Jan Brase, German National Library for Science & Technology (TIB): Access to non-textual information
Data > Publication > Knowledge is accessible; the data itself is not published or accessible. Known problem: verifiability, duplication, data reuse. Data accessibility for 10 years has been mandated in Germany --- and ignored.
Solution: strong data centres; global access to datasets & metadata through existing library catalogues; persistent identifiers.
Results: citability of primary data. High visibility. Verification. Data re-use. Bibliometrics. Enforcing good scientific practice.
Use of DOI to that end: TIB is now a non-commercial DOI registration agency for datasets. Datasets gets DOIs, catalogue entries. Can disaggregate datasets (e.g. multiple measurements), accept conditions, choose formats etc through portal access to dataset.
TIB registers data worldwide, and any community funded research in Europe. Half million objects registered (but not stored at TIB --- they are not a data centre).
Scientific info is not only text: data, tables, pictures, slides, movies, source code, ... which should also be accessible through library catalogues, as publicly funded research outputs. The catalogue becomes a portal within a network of trusted content providers, with persistent links.
Institutions often find it hard to get DOIs from a foreign library (TIB currently being the only show in town); so TIB want to set up new worldwide agency, paralleling CrossRef, as consortium registering DOIs for scientific content by libraries. So far signed up ETH Zürich, INIST France.
ICSTI has started project for citing numerical data and integrating it with text, in which TIB is participant.
Jill Cousins, European Digital Library Foundation: Access to National Resources
European Library: consortium of Council of Europe national libraries. Federated search: starts at federated registry, and also goes to library servers (SRU, Z39.50). Helped national libraries have low barrier to entry, annoying as it is to the user. National libraries themselves know that this won't scale, and are moving from Z39.50 to OAI harvesting.

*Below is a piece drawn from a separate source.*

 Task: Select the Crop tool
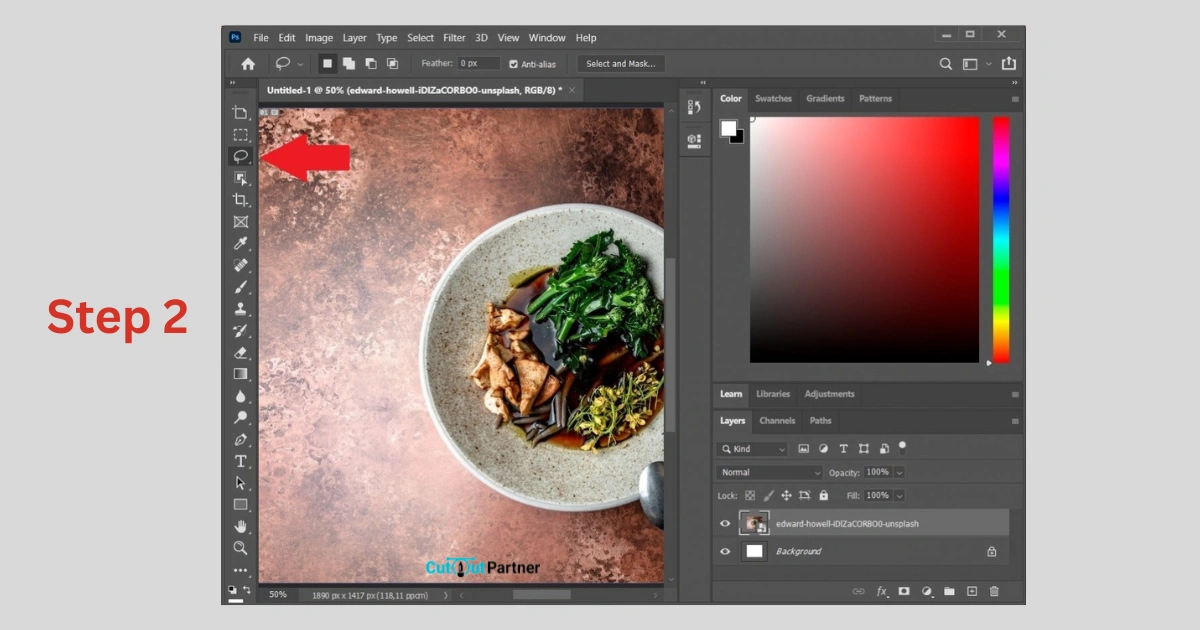[x=240, y=200]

Persistent identifiers were not priority for national libraries: they hadn't digitised much (5 million for the whole continent), and Z39.50 didn't need to interoperate with external systems. This will change: 100 million items digitised in next 5 years, born digital content, move to OAI PMH, OpenURL.
CENL (Council of euro nat libs) recommends there must be resolution services, based on URNs primarily from NBN namespaces. Each nat lib to have its own resolver service to access its own stuff, following European standards. URN service must deal with other id schemes. For long term survival, DOIs can eventually redirect to nat lib copies (copies of last resort).
NBNs are already being used. They do identify Items not Works, though now that libraries digitise themselves, they move away from that. Resolvers need to deal with appropriate copy.
SURFnet are proposing a global resolver; interested "because it's free (at the moment)", and is prepared to work with both NBNs and DOIs. Nat libs are still learning what the point of persistent identifiers are. Are not working with IDF because of perception of costs and little return (ah, but did they negotiate?); and need to resolve the "last resort" issue, which is not dependent on IDF. Also, a lot of "not invented here", wanting to avoid external providers. Libraries already have working NBNs which work internally, so they haven't had the pressure until now to resolve consistently.
European Digital Library (Europeana) underway. No standards for unique identification yet! Still trying to work out how to realise it (e.g. decentralised?)